— The task —
Repeat verbatim the lines of the data below, beginning with the line containing "See all (143, 2054)" and continuing to the end.

— Extracted information —
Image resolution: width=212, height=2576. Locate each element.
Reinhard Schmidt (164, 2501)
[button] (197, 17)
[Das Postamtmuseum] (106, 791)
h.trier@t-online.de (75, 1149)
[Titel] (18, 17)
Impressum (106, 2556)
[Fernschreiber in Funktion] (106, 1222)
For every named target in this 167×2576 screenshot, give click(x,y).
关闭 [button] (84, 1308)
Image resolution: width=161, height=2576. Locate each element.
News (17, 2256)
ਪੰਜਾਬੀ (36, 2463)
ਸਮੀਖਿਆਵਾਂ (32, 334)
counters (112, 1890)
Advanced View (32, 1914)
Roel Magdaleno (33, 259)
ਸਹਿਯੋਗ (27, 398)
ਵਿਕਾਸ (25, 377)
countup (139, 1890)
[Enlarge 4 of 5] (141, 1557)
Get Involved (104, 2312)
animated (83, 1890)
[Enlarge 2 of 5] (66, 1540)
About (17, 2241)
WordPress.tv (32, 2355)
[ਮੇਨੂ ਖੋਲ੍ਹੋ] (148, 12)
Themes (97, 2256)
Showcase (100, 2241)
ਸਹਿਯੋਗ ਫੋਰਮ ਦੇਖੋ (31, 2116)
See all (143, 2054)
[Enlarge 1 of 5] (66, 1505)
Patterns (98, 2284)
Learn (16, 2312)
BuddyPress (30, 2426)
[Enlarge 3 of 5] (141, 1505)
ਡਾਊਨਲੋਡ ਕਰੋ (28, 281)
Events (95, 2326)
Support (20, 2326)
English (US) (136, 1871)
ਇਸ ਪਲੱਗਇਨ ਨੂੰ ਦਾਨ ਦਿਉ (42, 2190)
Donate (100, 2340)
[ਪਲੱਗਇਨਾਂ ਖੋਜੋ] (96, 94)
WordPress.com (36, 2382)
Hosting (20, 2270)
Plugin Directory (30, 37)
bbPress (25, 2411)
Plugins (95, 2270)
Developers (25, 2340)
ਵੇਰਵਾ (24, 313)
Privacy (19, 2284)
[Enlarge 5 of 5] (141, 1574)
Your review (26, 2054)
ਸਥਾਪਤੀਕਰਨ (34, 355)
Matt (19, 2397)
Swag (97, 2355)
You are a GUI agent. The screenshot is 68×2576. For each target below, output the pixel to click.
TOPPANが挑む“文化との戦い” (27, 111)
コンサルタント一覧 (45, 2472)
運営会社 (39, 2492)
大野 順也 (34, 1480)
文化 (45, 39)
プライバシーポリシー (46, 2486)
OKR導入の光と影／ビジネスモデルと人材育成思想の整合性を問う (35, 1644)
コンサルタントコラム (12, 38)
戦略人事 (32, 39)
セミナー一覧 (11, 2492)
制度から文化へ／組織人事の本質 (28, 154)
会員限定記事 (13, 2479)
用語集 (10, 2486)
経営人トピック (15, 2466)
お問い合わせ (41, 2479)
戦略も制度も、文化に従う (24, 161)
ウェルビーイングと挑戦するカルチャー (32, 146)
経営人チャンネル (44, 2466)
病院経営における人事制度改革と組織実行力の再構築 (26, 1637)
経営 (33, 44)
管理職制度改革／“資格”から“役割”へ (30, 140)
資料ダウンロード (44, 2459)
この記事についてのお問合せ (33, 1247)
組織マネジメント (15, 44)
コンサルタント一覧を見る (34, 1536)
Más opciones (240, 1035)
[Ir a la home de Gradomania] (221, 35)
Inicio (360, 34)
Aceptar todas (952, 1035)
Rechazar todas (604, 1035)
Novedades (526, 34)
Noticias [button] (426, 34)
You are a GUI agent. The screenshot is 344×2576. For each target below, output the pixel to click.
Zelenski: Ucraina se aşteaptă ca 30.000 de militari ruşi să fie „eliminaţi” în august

— Answer area —
See all (143, 2054)
[Enlarge 1 of 5] (66, 1505)
Patterns (98, 2284)
Learn (16, 2312)
BuddyPress (30, 2426)
[Enlarge 3 of 5] (141, 1505)
ਡਾਊਨਲੋਡ ਕਰੋ (28, 281)
Events (95, 2326)
Support (20, 2326)
English (US) (136, 1871)
ਇਸ ਪਲੱਗਇਨ ਨੂੰ ਦਾਨ ਦਿਉ (42, 2190)
Donate (100, 2340)
[ਪਲੱਗਇਨਾਂ ਖੋਜੋ] (96, 94)
WordPress.com (36, 2382)
Hosting (20, 2270)
Plugin Directory (30, 37)
bbPress (25, 2411)
Plugins (95, 2270)
Developers (25, 2340)
ਵੇਰਵਾ (24, 313)
Privacy (19, 2284)
[Enlarge 5 of 5] (141, 1574)
Your review (26, 2054)
ਸਥਾਪਤੀਕਰਨ (34, 355)
Matt (19, 2397)
Swag (97, 2355)
You are a GUI agent. The screenshot is 68×2576. For each target below, output the pixel to click.
TOPPANが挑む“文化との戦い” (27, 111)
コンサルタント一覧 (45, 2472)
運営会社 (39, 2492)
大野 順也 (34, 1480)
文化 (45, 39)
プライバシーポリシー (46, 2486)
OKR導入の光と影／ビジネスモデルと人材育成思想の整合性を問う (35, 1644)
コンサルタントコラム (12, 38)
戦略人事 (32, 39)
セミナー一覧 (11, 2492)
制度から文化へ／組織人事の本質 (28, 154)
会員限定記事 (13, 2479)
用語集 (10, 2486)
経営人トピック (15, 2466)
お問い合わせ (41, 2479)
戦略も制度も、文化に従う (24, 161)
ウェルビーイングと挑戦するカルチャー (32, 146)
経営人チャンネル (44, 2466)
病院経営における人事制度改革と組織実行力の再構築 (26, 1637)
経営 (33, 44)
管理職制度改革／“資格”から“役割”へ (30, 140)
資料ダウンロード (44, 2459)
この記事についてのお問合せ (33, 1247)
組織マネジメント (15, 44)
コンサルタント一覧を見る (34, 1536)
Más opciones (240, 1035)
[Ir a la home de Gradomania] (221, 35)
Inicio (360, 34)
Aceptar todas (952, 1035)
Rechazar todas (604, 1035)
Novedades (526, 34)
Noticias [button] (426, 34)
You are a GUI agent. The screenshot is 344×2576. For each target below, output the pixel to click.
Zelenski: Ucraina se aşteaptă ca 30.000 de militari ruşi să fie „eliminaţi” în august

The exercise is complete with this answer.